To determine the clinical impact of C-CS on severe asthma.
We prospectively enrolled 157 asthmatic patients (including 122 severe asthma patients who were in step 4/5 according to the GINA 2015 guideline) between November 2016 and October 2019. Capsaicin cough challenge was performed along with spirometry and assessment of biomarkers. The concentration required to induce at least five coughs by capsaicin (defined as C5) was adopted as an index of C-CS. Asthma control test (ACT) and comorbidities were also evaluated. Associations of biomarkers with 4 clinical features of severe asthma made by the ERS/ATS guideline [poor control (ACT <20, n = 58), frequent exacerbations (≥2 /year, n = 28), admissions (≥1 /year, n = 17), and airflow limitation (%FEV1 <80, n = 30)] were assessed.
Heightened C-CS was associated with poor asthma control, frequent exacerbations and admissions, particularly in non-atopic patients (n = 54). Meanwhile, C-CS was not related to airflow limitation. Multivariate regression analysis has revealed that heightened C-CS (C5 ≤2.44 µM) was a significant risk for poor asthma control, and frequent exacerbations.
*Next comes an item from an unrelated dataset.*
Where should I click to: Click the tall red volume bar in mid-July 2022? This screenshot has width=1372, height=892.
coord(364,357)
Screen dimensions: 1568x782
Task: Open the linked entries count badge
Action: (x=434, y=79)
Regarding general factors and comorbidities, ex-smoking, diabetes mellitus, and chronic rhinosinusitis were associated with clinical features of severe asthma (all p <0.05).
Heightened C-CS is a risk factor for severe asthma. The present study suggests the association of airway neuronal dysfunction with the pathophysiology of non-type2 severe asthma.